Möglicherweise passte Coryate seine eigene Rolle am Hof bald nicht mehr, jedenfalls entschloss er sich im Jahr 1608 zu einer Europareise. Alleine und häufig zu Fuss reiste er durch Frankreich, Oberitalien, über die Alpen und durch das heutige Deutschland, bevor er nach London zurückkehrte. Die Reiselust war dadurch nicht gestillt, sondern packte den Engländer nach seiner Rückkehr erst recht und so wanderte er einige Jahre später bis nach Indien, wo er 1617 an Dysenterie starb.
Die Schweiz machte demnach lediglich einen kleinen Fleck auf der grossen Weltkarte des Thomas Coryate aus. Nur gut zehn Tage verbrachte der Engländer in der Eidgenossenschaft und im Bündner Gebiet. Seine Aufzeichnungen beschränken sich auf die Hauptstationen seiner Reise: Chur, Walenstadt, Zürich, Baden, Rheinfelden und Basel. Anders als spätere Reiseautoren interessierte sich Coryate nicht für die wilde Naturlandschaft, sondern für das alltägliche Leben der Schweizerinnen und Schweizer.
Von den vielen Beobachtungen des Engländers dürften uns einige noch heute bekannt vorkommen. In Zürich wunderte sich Coryate etwa über seine Schlafstätte. Die Zürcherinnen und Zürcher würden sich nämlich nicht wie seine Landsleute mit einer Decke zudecken, sondern mit einem grossen und sehr weichen Daunenkissen, das warm halte und trotzdem leicht sei. Die noch heute verbreitete Vorliebe der hiesigen Bevölkerung für ihre Duvets scheint also tief verwurzelt zu sein. Lobenswert erscheint Coryate weiter die generelle Sicherheit im Land. Die Leute seien ehrlich und man könne ohne jegliche Angst alleine mit grösseren Geldbeträgen unterwegs sein, denn Raubüberfälle kämen so gut wie nie vor.
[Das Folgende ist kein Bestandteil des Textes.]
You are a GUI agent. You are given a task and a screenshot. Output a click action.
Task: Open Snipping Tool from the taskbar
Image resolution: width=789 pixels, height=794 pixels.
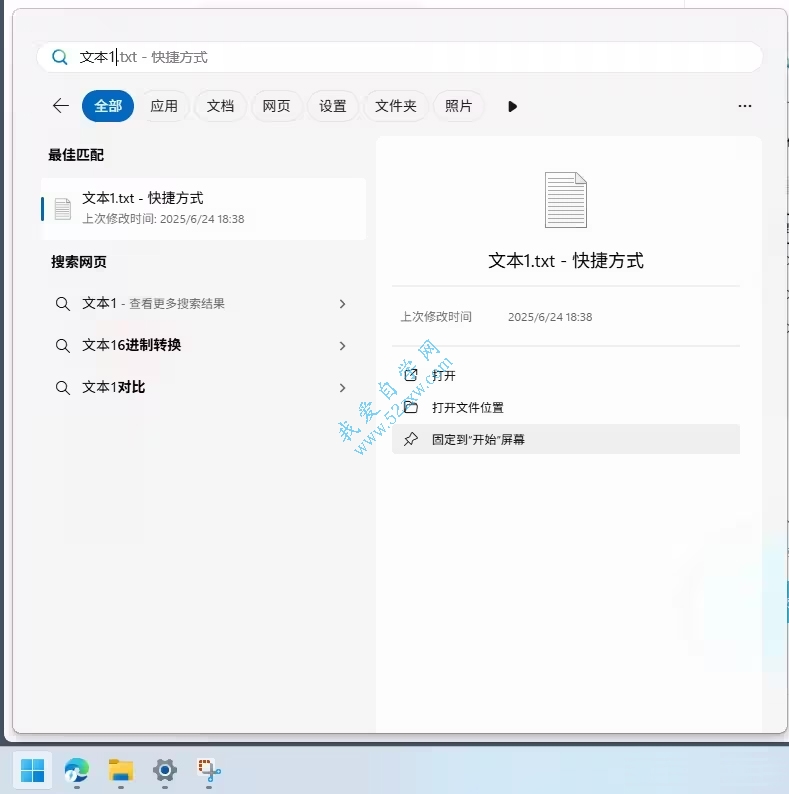(209, 770)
Für etwas Stirnrunzeln sorgte hingegen die eigentümliche Schweizer Art, Distanzen anzugeben. Denn frage man jemanden danach, wie weit es bis zu einem bestimmten Ort sei, dann erhalte man statt einer Meilen- eine Stundenangabe. Nirgendwo sonst in der Christenheit würde dies so gehandhabt und die Information sei auch unnütz, da ja schliesslich nicht jeder im gleichen Tempo wandere. Auch dies dürfte uns bekannt vorkommen. Noch heute wird auf unseren Wanderwegweisern – im Gegensatz zur Praxis in vielen anderen europäischen Ländern – die Distanz nicht in Kilometern, sondern in Stunden und Minuten angegeben.
Eine besonders bekannte Erzählung gibt Coryate in Verbindung mit einem Besuch im Zürcher Zeughaus wieder. Ein Student führte ihn herum und präsentierte ihm neben dem aktuellen Waffenbestand auch einige «Antiquitäten». Dem Engländer wurden nicht nur Pfeile, Banner und Feldzeichen gezeigt, welche die Helvetier angeblich in ihrem Kampf gegen Julius Caesar verwendet hätten, sondern auch das Schwert von Wilhelm Tell. Eine geradezu phantastische Sammlung, welche das Zeughaus zu bieten hatte, wenn man bedenkt, dass nur sehr spärliche Relikte aus dem 1. Jahrhundert vor Christus erhalten sind und es sich bei Wilhelm Tell um eine mythische Figur handelt.
Was auch immer dem gutgläubigen Engländer gezeigt wurde, scheint mächtigen Eindruck hinterlassen zu haben. Coryate fühlte sich nämlich dadurch veranlasst, den schweizerischen Gründungsmythos samt Apfelschuss und Rütlischwur nachzuerzählen, womit dies die erste Wiedergabe der Tell-Sage in englischer Sprache darstellt. Ein kritisches Wort hatte Coryate dennoch anzubringen: Statt Tells Schwert hätte er lieber den Pfeil besichtigt, mit dem der Meisterschütze den Tyrannen Gessler erschossen hatte.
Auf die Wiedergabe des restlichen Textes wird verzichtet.